Two patient and control cohorts were employed in our current study. One cohort (i.e., the tumor and adjacent normal tissue cohort) includes LAD tissue specimens taken from 28 LAD patients, among which 8 adjacent-normal tissue specimens were also available (for Figs. 1f, g, 7c, e, i, j), and the second one was serum specimens derived from 12 healthy individuals and 46 LAD patients, respectively (for Fig. 7l–n). These two cohorts used in this study were obtained from and histopathologically diagnosed at Sun Yat-Sen Memorial Hospital. LAD tissues and paired adjacent non-cancerous lung specimens collected during surgery were frozen in liquid nitrogen and stored at –40 °C until further use. Adjacent non-cancerous specimens were obtained from a standard distance (3 cm) from the tumor margin in resected tissues of LAD patients. For the use of these clinical materials for research purposes, prior patients’ consents and approval from the Institutional Research Ethics Committee of Sun Yat-sen University were obtained. The study is compliant with all relevant ethical regulations involving human subjects.

TCGA dataset analysis

RNAseq data for PHF14 expression of 59 pairs of LAD tissues and paired adjacent non-cancerous lung tissues, and 576 cases of LAD tissues, as well as their corresponding clinical information, were mined from TCGA lung cancer datasets (https://cancergenome.nih.gov/).

Statistical analysis

All statistical analyses except sequencing data were performed using the PASW Statistics 18 version 18.0.0 (SPSS Inc., Chicago, IL, USA) software package and GraphPad Prism 8 version 8.3.0 (GraphPad Software, San Diego, CA, USA).

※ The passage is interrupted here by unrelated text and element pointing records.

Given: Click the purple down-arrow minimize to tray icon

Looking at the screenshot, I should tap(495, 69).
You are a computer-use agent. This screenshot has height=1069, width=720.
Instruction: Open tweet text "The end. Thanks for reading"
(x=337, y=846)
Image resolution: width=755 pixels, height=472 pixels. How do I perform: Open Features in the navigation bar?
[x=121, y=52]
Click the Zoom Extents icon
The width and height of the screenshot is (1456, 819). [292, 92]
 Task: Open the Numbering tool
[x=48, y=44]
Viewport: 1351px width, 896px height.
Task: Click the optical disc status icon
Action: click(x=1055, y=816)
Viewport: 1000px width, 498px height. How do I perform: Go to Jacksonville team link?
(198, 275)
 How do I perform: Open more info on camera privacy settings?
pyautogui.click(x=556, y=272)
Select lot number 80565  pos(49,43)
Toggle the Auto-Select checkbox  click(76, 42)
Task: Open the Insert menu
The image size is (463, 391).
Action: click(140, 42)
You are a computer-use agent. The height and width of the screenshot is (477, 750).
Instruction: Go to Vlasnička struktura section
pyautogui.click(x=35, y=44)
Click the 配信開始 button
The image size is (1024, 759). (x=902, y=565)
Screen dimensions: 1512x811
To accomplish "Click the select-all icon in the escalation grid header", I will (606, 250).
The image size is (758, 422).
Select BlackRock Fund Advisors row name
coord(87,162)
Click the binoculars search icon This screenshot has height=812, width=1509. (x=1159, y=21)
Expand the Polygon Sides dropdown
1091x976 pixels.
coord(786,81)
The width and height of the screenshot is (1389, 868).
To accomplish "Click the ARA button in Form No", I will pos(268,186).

Survival curves were analyzed by the Kaplan-Meier method and compared by the log-rank test. Comparisons between two groups were performed using Student’s t-test (two-tailed), while analyses comparing multiple treatments with a control group were performed using two-way ANOVA with post hoc Dunnett’s multiple comparisons test. All error bars represent means ± SD derived from three independent experiments. In all cases, P < 0.05 was considered to be statistically significant.

Study approval

All experimental procedures and use of LAD donors’ samples were approved by the SYSU Institutional Animal Care and Use Committee, and Research Ethics Committee. Donors provided prior written informed consent.